Saiu uma notícia, penso que no fim de semana, no JN sobre a questão de um chefe de Divisão da Câmara Municipal de Guimarães, que teria feito uma proposta na sua qualidade de colaborador da CMG, sobre um ato em que teria participado como interessado. A dita Divisão pertence ao Pelouro da Câmara de que é responsável o Vereador Ricardo Costa. Li na notícia que os partidos da Oposição questionaram a permanência de Ricardo Costa no executivo, ou sobre a confiança que o presidente de Câmara ainda teria no mesmo.
Hoje no Café do Tónio li a notícia que coloco aqui metade. É obrigação das oposições fiscalizarem os atos de quem governa (neste caso do executivo da CMG) e é compreensível pedirem as cabeças dos seus próprios opositores, apesar de saberem que a CMG e até o Pelouro de Ricardo Costa, são demasiado grandes para se pretender que o Vereador controle tudo, ou seja, papel a papel.

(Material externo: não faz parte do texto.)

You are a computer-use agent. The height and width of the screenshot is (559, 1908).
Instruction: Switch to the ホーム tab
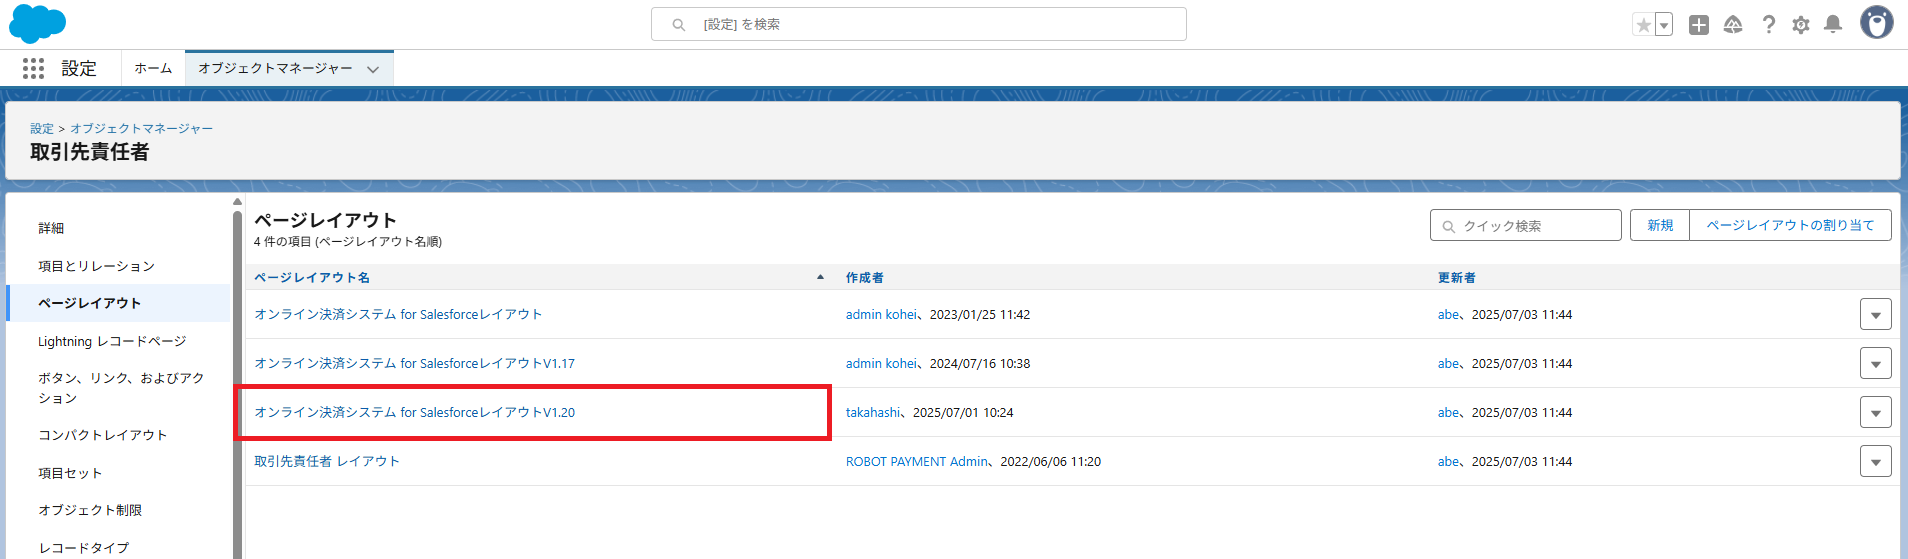pyautogui.click(x=153, y=68)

Mas o Ricardo Costa é um homem a abater. Tem um Pelouro e uma posição na Câmara que incomodam muita gente. Tem obra feita no executivo. Tem obra feita na Turitermas, no Centro de Dia e no Centro Social. Tem outras ocupações e tem muito trabalho feito que incomodam. Mete ombros ao trabalho e imprime um ritmo que incomoda. Ah! E tem outra coisa. Não é da cidade. É das Caldas das Taipas - que para muitos "é aldeia" - e tem origem numa família humilde e que teve de trabalhar para educar os filhos. E subiu a pulso. E isso incomoda.
Mas, claro que Ricardo Costa não é um Deus, tem os seus defeitos. E um deles foi, no passado, quando o acusaram de intervir no que não interveio (caso swaps/BPI), desistir da queixa, depois do caluniador ter confessado "não ter tido intenção de caluniar e ofender o bom nome e consideração" de Ricardo Costa. Se o Ricardo fosse com o processo p'ra frente, talvez as pessoas tivessem mais cuidado.
E eu vou andando por aí e, por simpatia, também vou assobiando.